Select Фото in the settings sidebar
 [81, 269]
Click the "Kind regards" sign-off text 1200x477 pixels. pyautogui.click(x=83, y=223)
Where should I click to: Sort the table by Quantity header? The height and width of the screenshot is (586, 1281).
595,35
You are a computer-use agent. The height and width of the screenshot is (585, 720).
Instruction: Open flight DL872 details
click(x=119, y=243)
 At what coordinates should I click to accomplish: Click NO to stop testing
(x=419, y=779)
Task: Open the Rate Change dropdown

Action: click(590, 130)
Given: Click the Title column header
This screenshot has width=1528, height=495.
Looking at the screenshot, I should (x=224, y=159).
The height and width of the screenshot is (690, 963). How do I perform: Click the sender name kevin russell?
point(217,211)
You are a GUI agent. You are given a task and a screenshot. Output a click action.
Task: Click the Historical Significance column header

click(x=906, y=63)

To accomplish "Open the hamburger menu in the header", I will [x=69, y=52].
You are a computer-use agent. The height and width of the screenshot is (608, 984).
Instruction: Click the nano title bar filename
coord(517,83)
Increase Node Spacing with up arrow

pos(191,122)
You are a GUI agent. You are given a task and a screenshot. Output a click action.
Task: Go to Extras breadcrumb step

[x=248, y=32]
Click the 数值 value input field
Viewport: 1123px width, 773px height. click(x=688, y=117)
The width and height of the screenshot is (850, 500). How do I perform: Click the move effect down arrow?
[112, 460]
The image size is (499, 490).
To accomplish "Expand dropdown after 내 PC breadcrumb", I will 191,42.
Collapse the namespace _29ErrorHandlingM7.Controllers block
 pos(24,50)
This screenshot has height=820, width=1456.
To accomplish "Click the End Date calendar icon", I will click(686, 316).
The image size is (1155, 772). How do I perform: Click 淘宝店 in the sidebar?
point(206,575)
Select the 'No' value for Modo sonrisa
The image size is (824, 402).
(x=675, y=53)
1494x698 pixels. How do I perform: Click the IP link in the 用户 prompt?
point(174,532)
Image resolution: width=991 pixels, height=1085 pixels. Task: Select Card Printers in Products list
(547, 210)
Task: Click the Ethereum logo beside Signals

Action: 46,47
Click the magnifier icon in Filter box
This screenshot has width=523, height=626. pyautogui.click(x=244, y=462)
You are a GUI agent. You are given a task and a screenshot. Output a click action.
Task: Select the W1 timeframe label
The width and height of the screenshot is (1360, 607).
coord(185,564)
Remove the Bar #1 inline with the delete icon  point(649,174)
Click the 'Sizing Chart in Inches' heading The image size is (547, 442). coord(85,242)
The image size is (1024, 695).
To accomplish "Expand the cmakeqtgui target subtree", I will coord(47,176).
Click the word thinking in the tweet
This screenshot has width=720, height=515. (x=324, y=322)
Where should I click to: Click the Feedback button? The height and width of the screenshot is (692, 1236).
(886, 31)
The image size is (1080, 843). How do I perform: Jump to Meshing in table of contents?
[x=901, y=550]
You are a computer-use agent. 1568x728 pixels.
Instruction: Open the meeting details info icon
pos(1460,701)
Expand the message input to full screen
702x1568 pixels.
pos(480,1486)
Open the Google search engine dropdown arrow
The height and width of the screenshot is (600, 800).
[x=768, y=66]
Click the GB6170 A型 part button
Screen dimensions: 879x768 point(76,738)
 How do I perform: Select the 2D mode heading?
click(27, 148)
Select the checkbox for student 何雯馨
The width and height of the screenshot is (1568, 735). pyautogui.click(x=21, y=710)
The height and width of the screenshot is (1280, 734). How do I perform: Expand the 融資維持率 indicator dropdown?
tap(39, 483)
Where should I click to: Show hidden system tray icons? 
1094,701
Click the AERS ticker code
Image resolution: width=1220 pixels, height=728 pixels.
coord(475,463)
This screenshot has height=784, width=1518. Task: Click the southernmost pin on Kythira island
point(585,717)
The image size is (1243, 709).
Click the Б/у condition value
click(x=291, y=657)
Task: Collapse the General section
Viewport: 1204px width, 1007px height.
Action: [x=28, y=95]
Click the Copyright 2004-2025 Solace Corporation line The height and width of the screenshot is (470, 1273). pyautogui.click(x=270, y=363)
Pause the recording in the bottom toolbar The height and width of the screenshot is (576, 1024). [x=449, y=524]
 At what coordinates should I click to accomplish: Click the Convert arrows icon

○ ○ ○ ○ ○ ○ ○

*WORK INSTRUCTION*.
A verbatim copy of the lines from the one with "This screenshot has height=784, width=1518." to the end of the listing is the whole answer.

*COMPLETED EXERCISE*.
This screenshot has height=784, width=1518. Task: Click the southernmost pin on Kythira island
point(585,717)
The image size is (1243, 709).
Click the Б/у condition value
click(x=291, y=657)
Task: Collapse the General section
Viewport: 1204px width, 1007px height.
Action: [x=28, y=95]
Click the Copyright 2004-2025 Solace Corporation line The height and width of the screenshot is (470, 1273). pyautogui.click(x=270, y=363)
Pause the recording in the bottom toolbar The height and width of the screenshot is (576, 1024). [x=449, y=524]
 At what coordinates should I click to accomplish: Click the Convert arrows icon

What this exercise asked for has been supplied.